Two CSU professors receive highly competitive award from the Department of Energy

Assistant professors Justin Sambur in the Department of Chemistry and Michael Mooney in the Department of Physics have each received a five-year, $750,000 research award from the U.S. Department of Energy (DOE).

A total of 50 scientists from U.S. universities and 26 scientists from DOE’s national laboratories were selected as recipients for the DOE Office of Science’s Early Career Research Program. In its 11th year, the program provides researchers with significant funding during the early years of their career, when many scientists do their most formative work.

JUSTIN SAMBUR LOOKING TO DOUBLE SOLAR ENERGY CONVERSION EFFICIENCY

Assistant Professor Justin Sambur, Department of Chemistry
Assistant Professor Justin Sambur, Department of Chemistry

The Sambur research group at CSU broadly focuses on the development of nanoscale materials for energy applications. Sambur’s DOE project looks to advance fundamental knowledge of the solar energy conversion processes in two-dimensional materials such as monolayer (ML) MoS2. The award will enable the group to build a new electrochemical microscope to investigate solar energy conversion processes in 2D materials. It will also support two Ph.D. students in the Sambur lab.

“I am so excited for our 2D materials team who have been working on this project since 2016,” Sambur said. “This award is really about the entire lab coming together and working toward a common goal. I owe everything to the hard-working students and postdocs who have been advancing our understanding of solar energy conversion processes in 2D materials.”

Currently, only about 33% of solar energy can be turned into electricity. The Sambur group looks to double that number with more efficient processes, first, by better understanding how to extract energy from materials before it is lost as heat. This understanding will help them to then design superior materials for energy applications, avoiding significant energy losses and potentially achieving 66% efficiency.

“The Department of Chemistry has set up a fantastic support system for junior faculty,” said Sambur. “My colleagues provide me with outstanding mentorship and support, and CSU is a special place for research and education. I am so grateful that I get to be a part of it.”

MIKE MOONEY WORKING TO ANSWER MAJOR QUESTIONS OF THE UNIVERSE

Assistant Professor Mike Mooney, Department of Physics

For Mooney, this award will support experimental work related to the Deep Underground Neutrino Experiment (DUNE) at the Long-Baseline Neutrino Facility as well as the Short-Baseline Neutrino (SBN) Program.

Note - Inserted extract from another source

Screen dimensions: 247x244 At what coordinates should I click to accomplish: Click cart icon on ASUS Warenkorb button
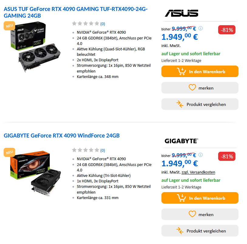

The DUNE project looks to address fundamental questions such as the origin of the matter/antimatter asymmetry in the universe. The SBN Program will investigate the anomalous phenomenon of neutrino oscillation over shorter distances that could lead to the discovery of “sterile” neutrinos, hypothetical particles that interact only via gravity.

A neutrino is a subatomic particle that is very similar to an electron but has no electrical charge and a very small mass. There are three types of neutrinos: electron, muon and tau. “Neutrino oscillation” occurs when a neutrino changes from one type to another during its travel through space.

Both DUNE and the SBN Program rely on precise measurements of electron neutrino interactions, which produce electromagnetic showers in Liquid Argon Time Projection Chamber (LArTPC) detectors.

“The energies of these electromagnetic showers must be well understood to achieve the main physics goals of each experiment,” Mooney said. “The primary objective of this research is to constrain the electromagnetic shower energy scale through precise calibration of detector effects and use of neutral pion decays to photons, which also produce electromagnetic showers in LArTPC detectors.”

Mooney will use this award to fund graduate students and a postdoc who will develop calibrations and detector hardware for the SBN and DUNE projects.

“I am very excited to receive this level of support,” Mooney said. “It will allow me to further establish myself as a leader in the neutrino physics community, working on some of the most exciting physics projects of our generation. The questions we are seeking to answer are so fundamental that we are bound to find some exciting answers, maybe answers to questions we weren’t even asking.”

DOE EARLY CAREER RESEARCH PROGRAM

According to the latest release on the Early Career Research Program, to be eligible for the DOE award a researcher must be an untenured, tenure-track assistant or associate professor at a U.S. academic institution, or a full-time employee at a DOE national laboratory, who received a Ph.D. within the past 10 years. Research topics can include advanced scientific computing, basic energy sciences, biological and environmental research, fusion energy sciences, high energy physics, and nuclear physics.